When in doubt, Murphy suggests speaking to an expert about what you should be doing and specifically seeking guidance about the tax implications.
Here are a few financial considerations for young professionals heading abroad to gain work experience:
- Appreciate that you’ll pay around R2000 a month just on transport and tube fares in a city like London. Budget accordingly. You never want to be caught short at the end of the month.
- Things are more expensive in big cities, with the Economist Intelligence Unit ranking Singapore, Hong Kong, Osaka, New York and Paris as the priciest. “So, again, you need to budget carefully to ensure that you can still put money away each month,” says Murphy.
- Savings accounts abroad offer very little interest, but you should have one in place for your emergency savings. When it comes to savings, however, you could consider a pound or dollar-based exchange traded fund (ETF) portfolio for the excess.
- Working abroad is a wonderful opportunity to save in international currencies like pounds or US dollars. “If you can, save.
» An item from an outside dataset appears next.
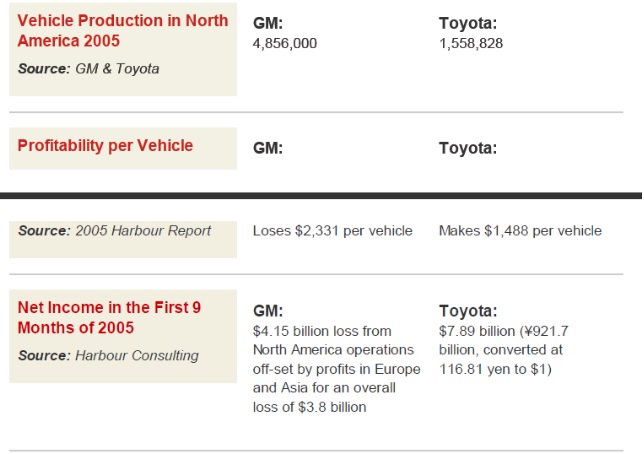Click the 'Net Income in the First 9 Months' heading
644x454 pixels.
tap(109, 318)
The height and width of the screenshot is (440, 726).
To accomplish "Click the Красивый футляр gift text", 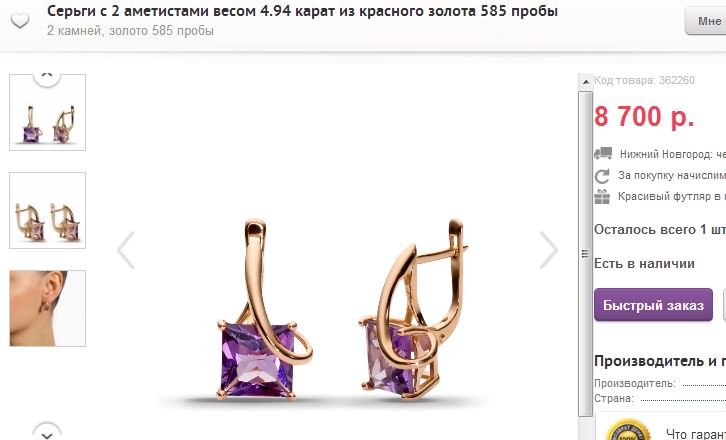I will pyautogui.click(x=672, y=196).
This will give you a significant head start over your peers if you convert it back to rands,” says Murphy.
- When you return to South Africa, keep your savings abroad. The money you are earning in a country like the United Kingdom (UK) will be taxed there, says Murphy, so any post-tax pounds are yours to do with as you want. “You can leave these funds in the UK, for example if you chose to do so. And these funds will be great for future travelling, as well as hedging against the rand, providing you with global diversification and options later in life. So ensure that you keep this account open,” says Murphy.
Finally, Murphy suggests speaking to a financial expert about considerations such as tax and, if you decide to make your life oversees, the technicalities of emigration. When in doubt, he says, ask – you have nothing to lose and everything to gain.